Dengan kasar Arman menarik tangan sang istri untuk naik keatas motor nya.Walaupun dengan susah payah karena Nina terus saja memberontak dan pada akhir nya Nina mau tak mau bisa duduk dengan tenang diatas motor ketika Arman sedikit kencang membawa motor nya itu untuk meninggalkan butik milik mantan istri nya.
Sementara Embun mencoba masuk kedalam ruanggan nya bersama Alaska dan Randi yang mengikuti mereka dari arah belakang.
..."Kalian tidak apa-apa?".Tanya Randi sambil terus memperhatikan keduanya ....
..."Kami tidak apa-apa Mas".Jawab Embun dengan lembut...
Lalu setelah itu Randi pamit untuk kembali kekantor nya lagi walaupun sebenarnya dia begitu berat meninggalkan mereka berdua apalagi setelah kejadian yang baru saja terjadi tapi Randi juga tidak bisa berbuat apa-apa selain memberikan ruang untuk mereka berdua berbicara dari hati ke hati.
Setelah Randi pamitt Embun langsung mengambil segelas air putih untuk putra nya agar lebih tenang,Lalu setelah itu air putih itu langsung di berikan kepada Al dan Al langsung meminum nya hingga tandas.
Gelas sudah di letakkan di atas meja kaca dan Embun langsung duduk di samping Putranya itu dan memeluk tubuh Putra nya dengan Erat.
Setelah melihat Al tenang Embun langsung mengajak berbicara dari hati ke hati.
..."Al tidak suka melihat Mami dimarahi oleh wanita itu,Al tidak mau Mami terluka lagi atas perbuatan wanita itu Mom,kenapa papi harus datang apabila hanya untuk menyakiti Mami lagi apa belum cukup semua penderitaan yang Papi dan wanita itu berikan kepada kita Mi hiks..hiks..".Ucap Al dengan air mata yang sejak tadi di tahan nya harus tupah di pelukkan sang Mami....
Embun yang melihat itu ikut menangis dalam diam sambil terus mengelus dengan lembut tubuh sang Putra.
..."Al Maaf kan Mami ya Nak,Karena belum bisa memberikan kebahagian yang kamu inginkan Nak,Tapi satu hal yang harus Al tau bahwa kebahagiaan Mami saat ini adalah melihat Al tumbuh menjadi anak yang cerdas,sehat,dan sholeh Nak"....
..."Mom,Mami jangan pernah berbicara seperti itu karena selama ini Mami sudah menjadi Mami yang terbaik dan terhebat untuk Al dan Al janji mulai sekarang Al akan membuat Mami bahagia".Ucap Al sambil menatap dan menghapus air mata yang jatuh di pipi bidadari tanpa sayap bagi kehidupan nya itu"....
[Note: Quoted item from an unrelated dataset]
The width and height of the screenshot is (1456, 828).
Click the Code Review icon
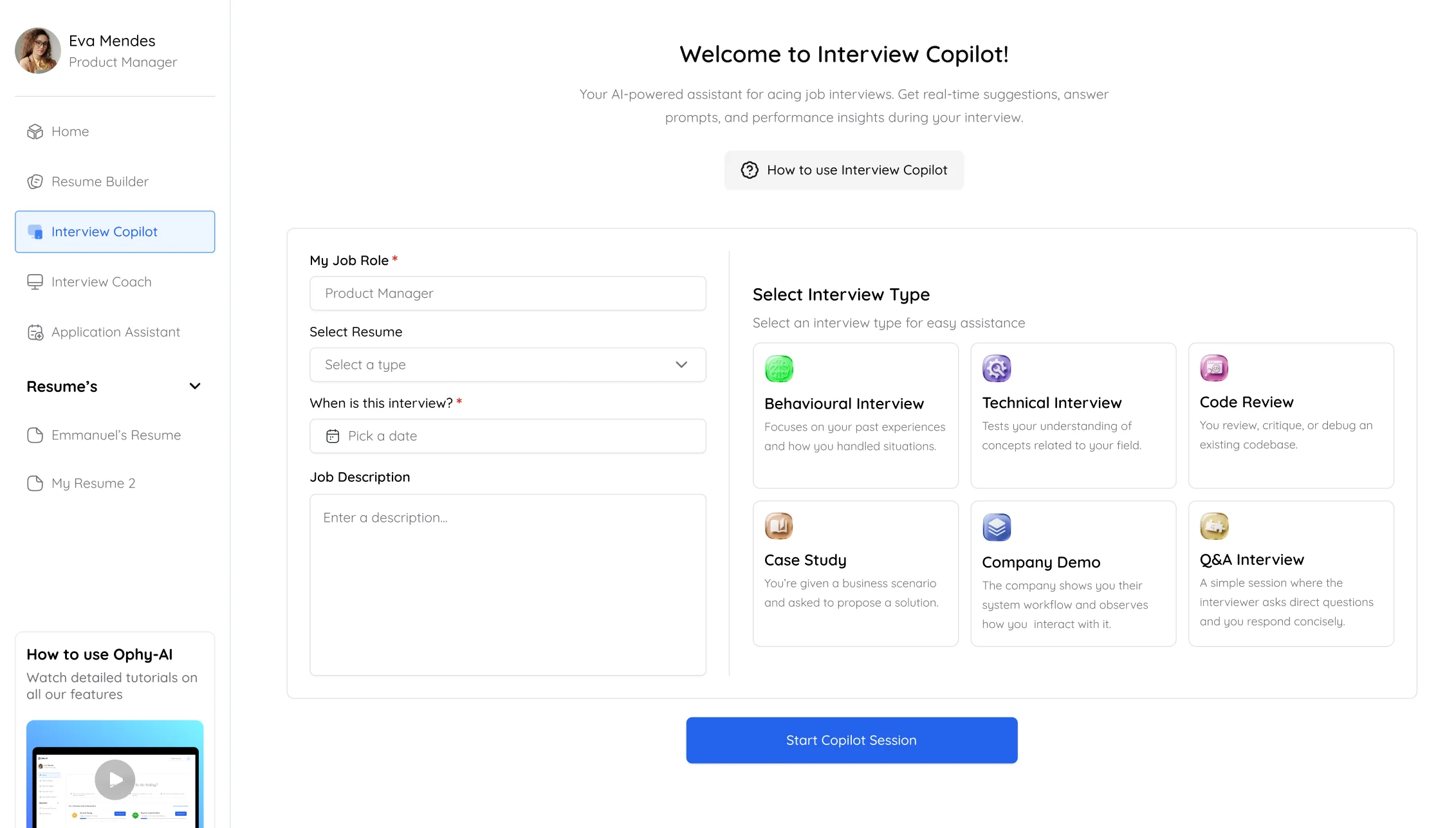[1214, 368]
Tak lama tiba-tiba saja pintu ruangan nya terbuka dan masuk lah Joshua dengan menampilkan senyum cerah nya.
..."ASSALAM MUALAIKUM KESAYANGAN AKU'.Teriak nya....
Embun dan Al yang mendengar dan melihat kedatangan Joshua langsung buru-buru menghapus air mata nya itu.
Joshua yang tau apa penyebab mereka berdua menangis pun hanya berusaha tampil ceria walaupun sebenar nya saat ini dia sedang menahan segala Emosinya akibat kejadian hari ini yang terjadi di Butik milik Sepupu nya itu.
Tadi saat Joshua baru saja keluar makan siang bersama klien nya dia mendapatkan telpon dari Randi dan sahabat nya itu langsung menceritakan semua yang terjadi di butik sepupu nya itu maka dari itu saat ini dia berada disini karena setelah mendengar kabar itu dia langsung meluncur ke Butik Sepupu nya itu apalagi saat dia dengar pertikaian itu juga melibatkan Al keponakan nya yang notaben nya masih berusia di bawah umur dan belum pantas mendengar apalagi terlibat.
Joshua lansung memeluk tubuh Alaska dan Embun demngan penuh kelembutan Joshua menenangkan mereka berdua.Dan setelah itu Joshua mengajak mereka berdua untuk pergi kegerai Es krim,awalnya Embun dan Al menolak tapi kaena Joshua terus mendesak nya akhir nya mereka berdua pun lansung menyetujui nya.
Dan disini lah mereka betiga berada disebuah taman kota yang tidak jauh dari butik milik Embun,Joshua dan al langsung menuju gerai Es krim yang ada di depan taman sementara Embun saat ini menunggu kedua nya di kursi taman tepat di depan danau buatan.